J2 causes both outrage and adulation. Religious zealots either love or hate the show, angry politicians worry about its influence on the nation, and members of the scientific community fear the implications of cloning a human being at all, let alone the Son of God.

Thomas McKael is the clones’s bodyguard and former IRA operative, who despite his turbulent past is hired to protect the new Jesus—a baby who captivates the world, but grows up to become an angry teenager.

When falling ratings force the network to cut Jesus’s mother from the series the young star runs away, renounces his religious heritage and forms a punk rock band. And what starts off as babysitting for Thomas becomes an epic battle, as Jesus goes to war against the corporate media complex that created him.

I want to start off this review with a couple of disclaimers.  The most important of which probably being that if you do not like reading graphic novels or other mediums that depict religiously controversial content, then this is not for you.  I’m sure you may have realized that from the title and synopsis above, but I figured it might be good to mention such a thing.  Additionally, I will admit to being sympathetic towards a lot of the views perpetuated on the side opposite of religion in this graphic novel; however, as you may be able to extrapolate from my rating, this does not make me automatically start raving about the amazingness of this comic.  So I’m a little less biased than you might think. ;D  Finally, while the art is absolutely fan-flipping-tastic, I am mostly critiquing this on the writing and story content as I feel that I’m not quite qualified to be an art critic.
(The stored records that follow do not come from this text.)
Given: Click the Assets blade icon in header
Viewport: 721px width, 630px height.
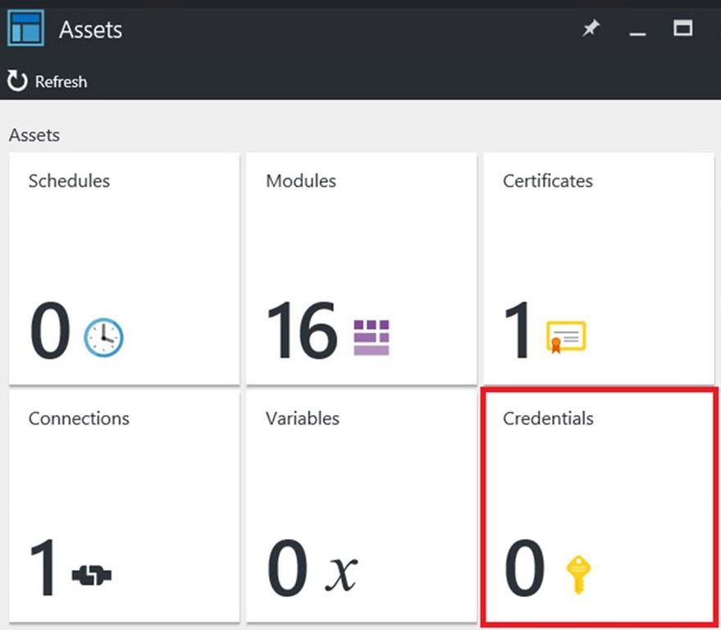Looking at the screenshot, I should [x=25, y=30].
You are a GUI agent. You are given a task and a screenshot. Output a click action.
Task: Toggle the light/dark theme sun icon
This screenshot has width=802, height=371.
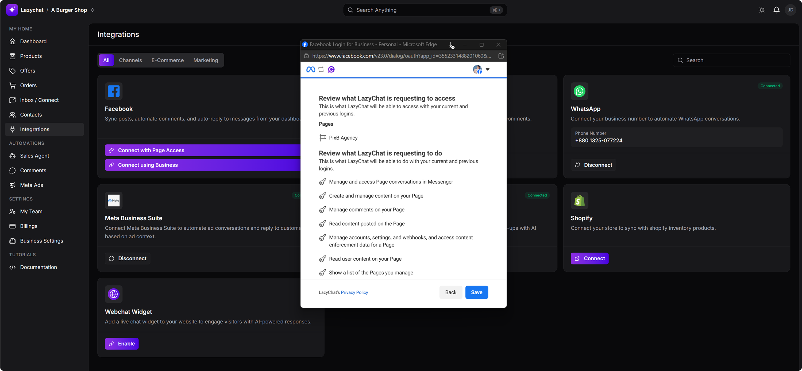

So this graphic novel essentially has two halves: exposition/buildup and the actual punk rock portion that we are anticipating from the beginning.  And yes, while the buildup does make the latter portion all the more satisfying and understandable, I felt like more time was spent building up the scenario than the actual execution.  When we finally get to see Chris, the clone of Jesus, rocking it up, it feels so much more rushed than the rest of the comic that it is ultimately disappointing, with the ending feeling like it was quickly slapped on.  Which is quite sad, too, when the premise held a lot of potential to be ungodly fun.  That isn’t to say it completely fails in this regard though.  I mean, I can’t help but love that Sean Murphy drew a badass looking picture of Carl Sagan, among various gunfights and other action-packed scenes.  Also, I think I have a new love for genetically engineered polar bears to cuddle with.

The plot does give a somewhat heavy-handed examination of the role of religion within our society versus scientific advancement, with some unfortunately stereotypical fundamentalists being a consistent backdrop throughout.  In fact, a good chunk of the characters I felt did not get time to be filled out well enough to where I had trouble emotionally connecting.  I did like, though, that we get quite a spectrum of belief within the cast of characters, from the militantly atheist to the staunch Catholic seeking redemption, with skeptical scientists and others filling things out.  While not kind in its treatment of religion, the graphic novel manages to at least give multiple points of view, with the Catholic Thomas McKael easily being the best written character.  McKael’s backstory is heartbreaking, so be prepared with perhaps a tissue or two.  Just warning you.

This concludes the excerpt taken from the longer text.